▶
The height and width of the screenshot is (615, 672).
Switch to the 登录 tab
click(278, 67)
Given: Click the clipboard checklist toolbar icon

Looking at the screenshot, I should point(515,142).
◀
▶
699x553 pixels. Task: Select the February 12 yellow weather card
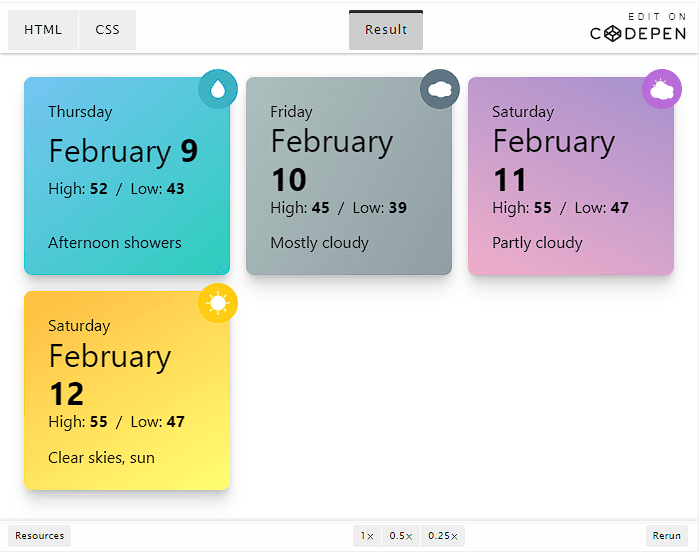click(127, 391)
◀
Present the lines of the rows above as a Markdown table with the columns "Number" and "Line", starting at the line containing "Given: Click the" and ending at the line containing "Looking at the", and leave out any blank lines.

• [Exercise result]:
| Number | Line |
|---|---|
| 1 | Given: Click the clipboard checklist toolbar icon |
| 2 | Looking at the screenshot, I should point(515,142). |